The decision shocked Israel, which bombed a wing of the university during Operation Cast Lead in 2008-09 because it said laboratories were being used to build bombs.
In a statement, a spokesman for the Israeli government said, “The Islamic University of Gaza is a known greenhouse and breeding ground for Hamas terrorists.
The university conducts lectures on Hamas’ radical ideology and concentrates on hostility to Israel, the statement added.
“Hamas uses Gaza University laboratories to develop and produce explosives and rockets and has even run a course on explosive making. The university is a warehouse for weapons and a venue for secret meetings of military leaders,” it said.
“UNESCO is now establishing a chair linked to a terror organization. That UNESCO should choose to establish a chair in such a university damages further UNESCO’s reputation and it creates uncomfortable and inappropriate bedfellows.”
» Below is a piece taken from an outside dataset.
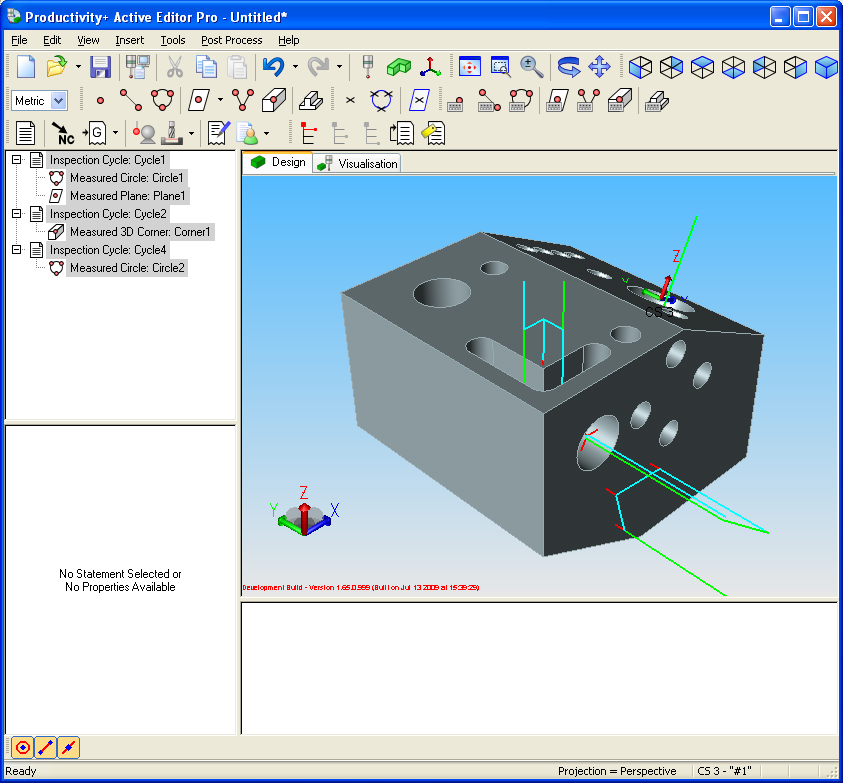Open the paste tool on the toolbar
843x783 pixels.
point(238,66)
Kamalain Shaath, the university head, defended the UN agency’s decision, telling Agence France-Presse, “The Islamic University is a purely academic university that is interested only in education and its development.”
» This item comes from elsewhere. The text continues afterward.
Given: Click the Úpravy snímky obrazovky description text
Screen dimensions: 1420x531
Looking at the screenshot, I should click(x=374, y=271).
However, the university has been at the centre of controversy and violence before.
The Palestinian Fatah movement, a rival of Hamas, attacked IUG in 2006 and 2007 using mortars and guns, and accused it of being a base for terrorists.
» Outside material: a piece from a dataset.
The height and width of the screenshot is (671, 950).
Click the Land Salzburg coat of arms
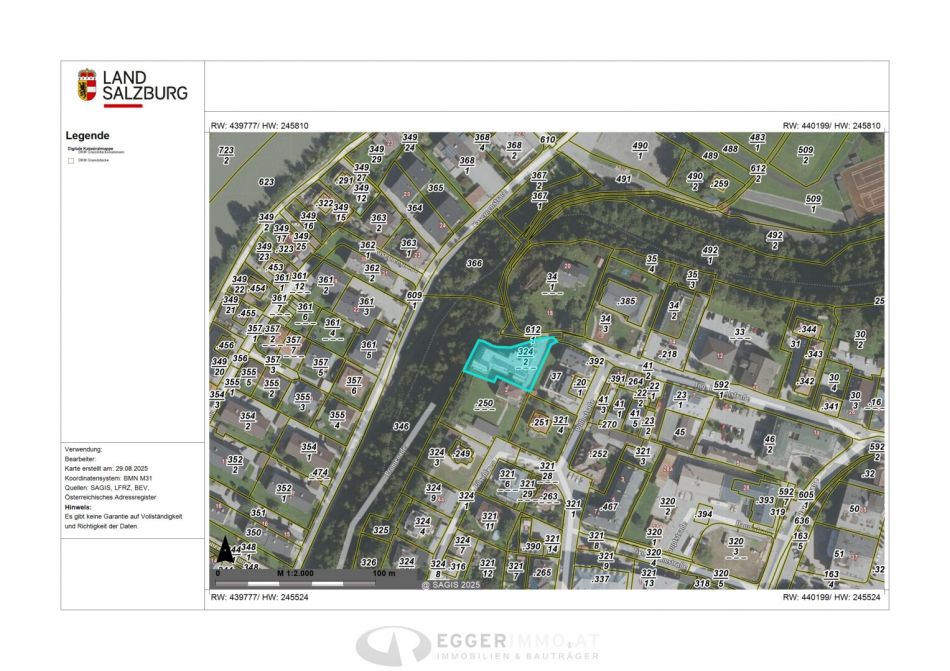point(87,85)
In 2007, a special Fatah force raided the university and confiscated about 2,000 AK-47 assault rifles, hundreds of RPG launchers and ammunition.
They also discovered a tunnel leading to the Palestinian Police headquarters, leading to speculation Hamas intended to fill the tunnel with explosives and destroy the police building.
In 2007, the Israeli press reported kidnapped Israeli soldier Corporal Gilad Shalit was held in captivity at the university for months.
After Israel bombed IUG in December 2008, the Ontario chapter of the Canadian Union of Public Employees called for a ban on Israeli academics speaking, teaching or doing research work at the province’s universities.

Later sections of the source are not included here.